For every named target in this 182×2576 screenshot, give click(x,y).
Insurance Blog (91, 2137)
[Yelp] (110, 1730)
════
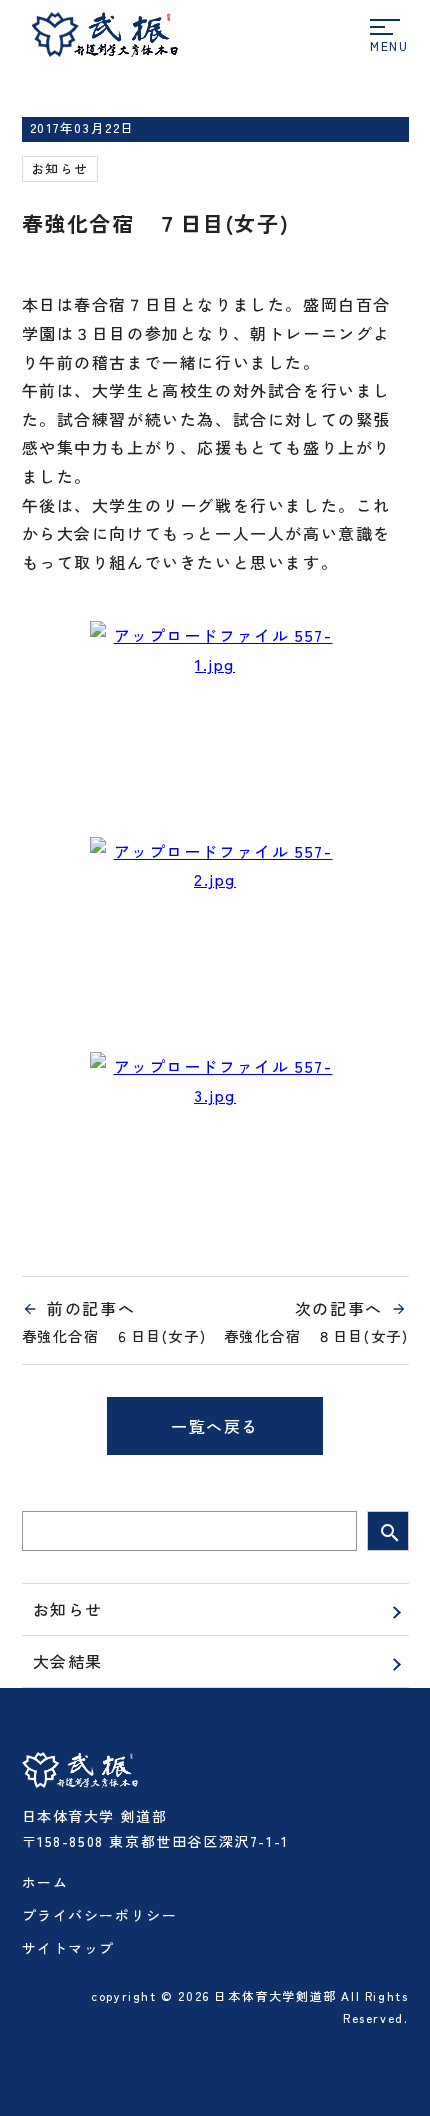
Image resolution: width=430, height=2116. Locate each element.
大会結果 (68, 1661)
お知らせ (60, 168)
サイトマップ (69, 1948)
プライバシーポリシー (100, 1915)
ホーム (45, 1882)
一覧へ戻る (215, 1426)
════
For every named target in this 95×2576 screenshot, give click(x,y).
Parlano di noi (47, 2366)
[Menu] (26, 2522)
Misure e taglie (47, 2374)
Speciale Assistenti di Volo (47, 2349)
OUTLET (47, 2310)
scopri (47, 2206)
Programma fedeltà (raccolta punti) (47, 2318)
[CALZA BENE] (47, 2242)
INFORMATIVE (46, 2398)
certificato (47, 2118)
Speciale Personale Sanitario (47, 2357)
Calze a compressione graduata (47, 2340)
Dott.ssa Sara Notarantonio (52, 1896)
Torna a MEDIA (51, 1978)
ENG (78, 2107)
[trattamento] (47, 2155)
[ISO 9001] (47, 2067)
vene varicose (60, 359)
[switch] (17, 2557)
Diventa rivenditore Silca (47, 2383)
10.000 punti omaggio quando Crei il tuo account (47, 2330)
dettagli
════
EXERCISE BRIEF:
For the listing above, print only the lines starting at the line containing "Image resolution: width=430, height=2116." and ending at the line containing "一覧へ戻る (215, 1426)", exactly, both included.

RESPONSE TO THIS TASK:
Image resolution: width=430, height=2116. Locate each element.
大会結果 (68, 1661)
お知らせ (60, 168)
サイトマップ (69, 1948)
プライバシーポリシー (100, 1915)
ホーム (45, 1882)
一覧へ戻る (215, 1426)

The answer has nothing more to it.